▸ Task statement: Everything from the line that contains "Task: Open the Media library sidebar item" to the end of the listing below, both ends included, is to be transcribed word for word, and nothing else.

▸ Record set:
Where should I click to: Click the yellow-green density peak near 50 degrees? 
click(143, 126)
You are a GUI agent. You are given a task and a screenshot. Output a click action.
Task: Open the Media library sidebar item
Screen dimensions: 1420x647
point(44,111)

▸ Result of the exercise:
Task: Open the Media library sidebar item
Screen dimensions: 1420x647
point(44,111)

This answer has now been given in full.